Naïve presuppositionalism is that brand of apologetic methodology which emphasizes – as the characteristic mark of traditional Van Tilian apologetics – the observation that everyone holds presuppositions in virtue of which evidence is evaluated. Through implicit abstract philosophical disregard for revelational epistemology, naïve presuppositionalists reject the use of evidence in apologetic practice, and often in apologetic principle, summarizing their argumentative approach in terms of the so-called ‘Transcendental Argument for God,’ or ‘TAG.’ Consistent with the aforementioned view, TAG is thought of as an a priori argument providing absolute epistemological certainty. This notion of epistemological certainty parallels that of rationalistic philosophy of the Enlightenment Era. The naïve presuppositionalist elevates ‘certainty,’ in the aforementioned sense, to the forefront of apologetic interaction.

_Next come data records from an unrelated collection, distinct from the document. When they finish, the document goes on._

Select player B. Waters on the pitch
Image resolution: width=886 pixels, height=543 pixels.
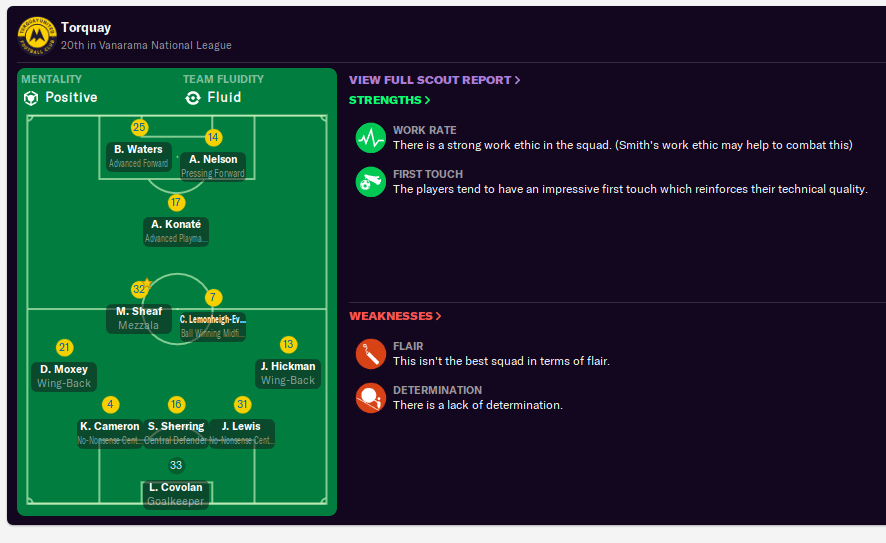coord(138,155)
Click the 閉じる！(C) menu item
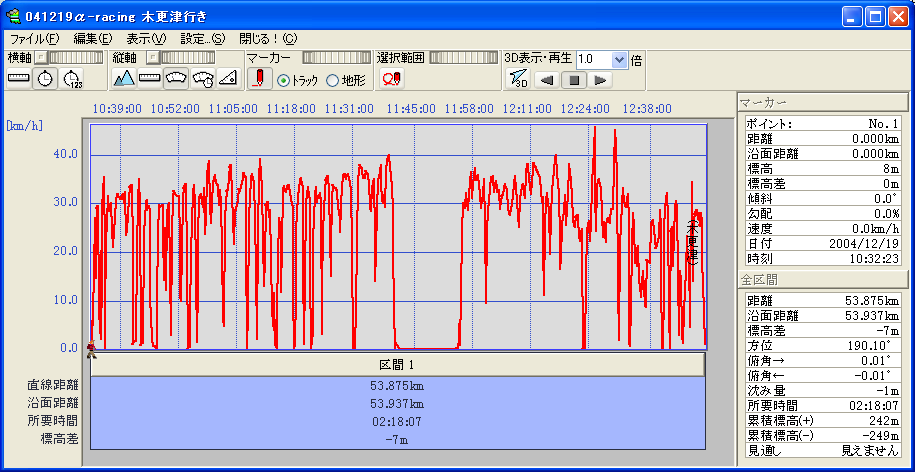915x472 pixels. click(x=268, y=38)
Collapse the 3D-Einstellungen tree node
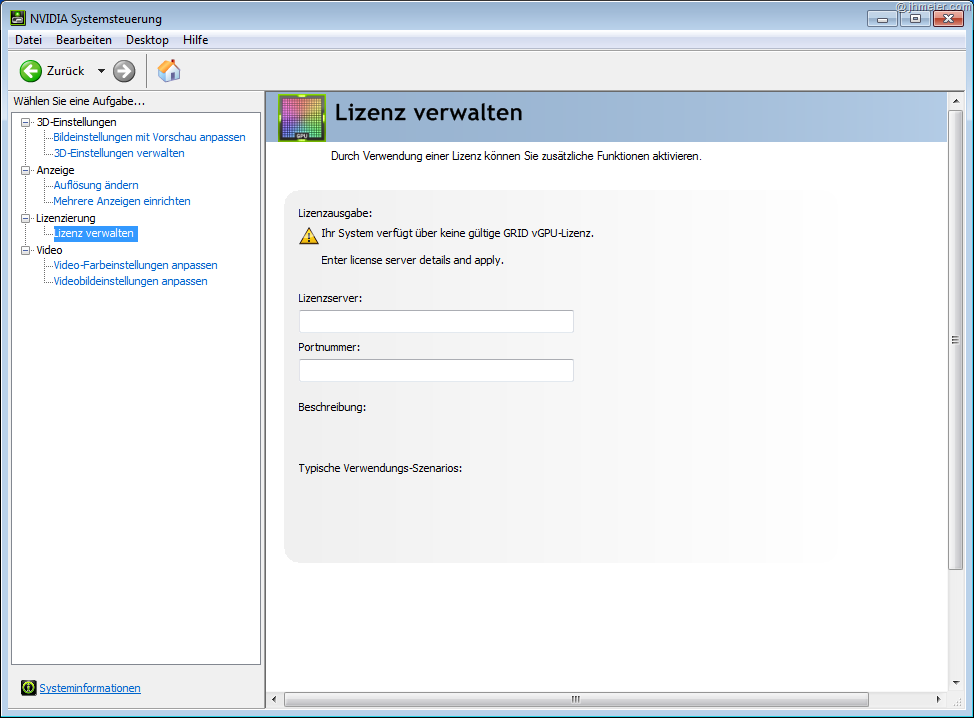 tap(26, 122)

The elevation of certainty to the forefront of apologetic exchanges can take many forms. However, naïve presuppositionalists generally assume epistemological certainty a prerequisite or necessary condition of knowledge, and posit actual certainty given a Christian worldview. Thus, the Christian is actually certain, and hence possesses knowledge, whereas the unbeliever is uncertain. The attempt to demonstrate such claims often degenerates into the naïve presuppositionalist leveling a series of skeptical questions at his or her opponent ad nauseam.
In actual practice, naïve presuppositionalism can be difficult to distinguish from other types of presuppositionalism. A particularly troubling aspect of this method is the rhetorical affirmation of biblical fidelity, the rhetorical rejection of worldly philosophy, and the repeated dogmatic assertions that something has actually been demonstrated or accomplished through the use of this method. Unfortunately, such rhetoric runs counter to the unstated theoretical elements of naïve presuppositionalism, which implicitly dismiss the need to prove anything like epistemological certainty through biblical exegesis, implicitly embrace worldly theories of certainty, and tend to anger the apologetic adversary, rather than closing the mouth or answering any questions or challenges.

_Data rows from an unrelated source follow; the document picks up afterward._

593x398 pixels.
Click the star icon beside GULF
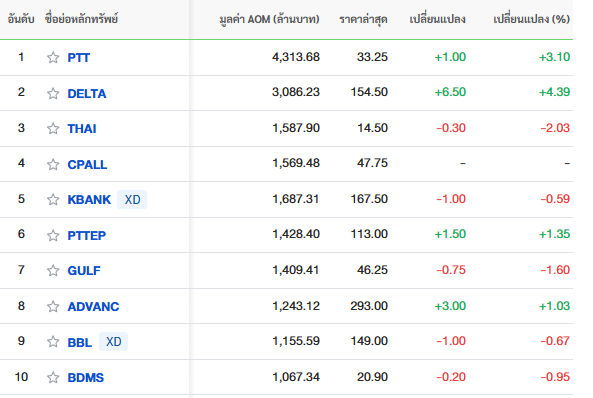(x=53, y=271)
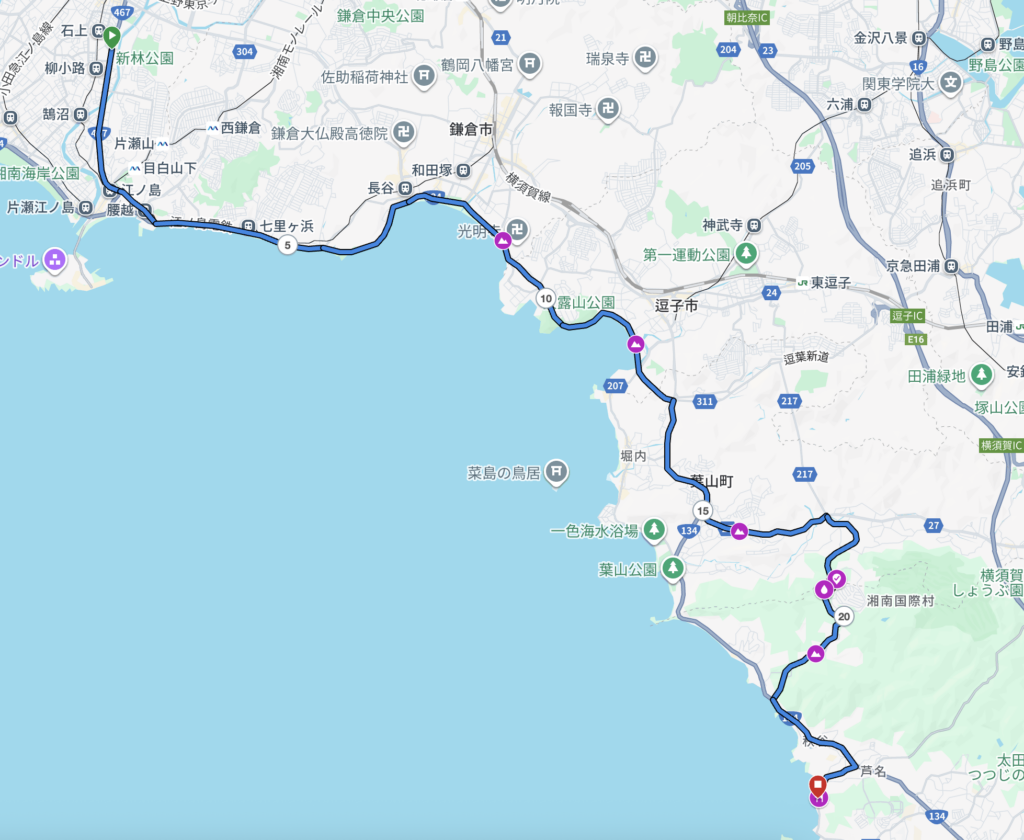Screen dimensions: 1024x840
Task: Click the 長谷 station icon
Action: click(x=405, y=188)

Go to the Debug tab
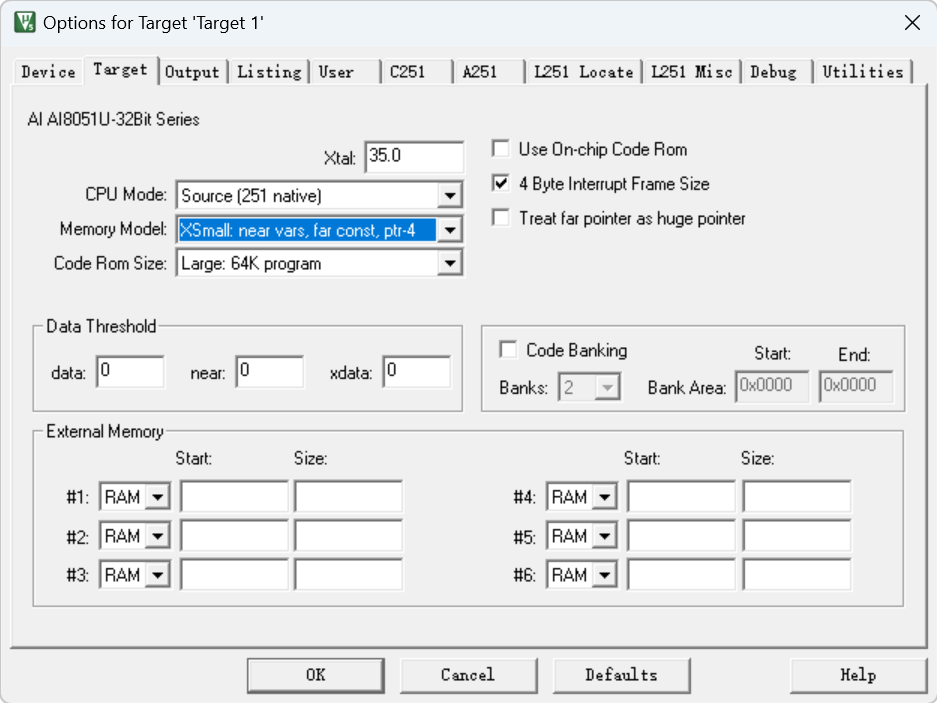coord(773,72)
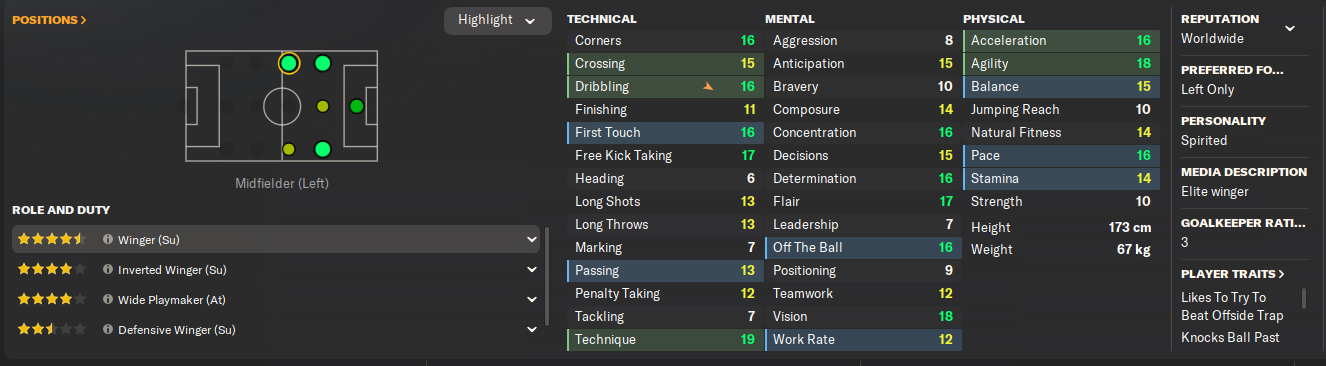1326x366 pixels.
Task: Click the info icon beside Winger (Su)
Action: (107, 240)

In recent years, presuppositional apologetics have grown in popularity. Unfortunately, the growing popularity of any theological theory means the growing popularity of imposters. While some may view this article as nothing more than an honorable attempt to split ignorable hairs, perhaps defining and differentiating between naïve presuppositionalism and its more biblically and philosophically informed counterparts may serve as the beginning of a helpful corrective for newcomers to the presuppositional apologetic world.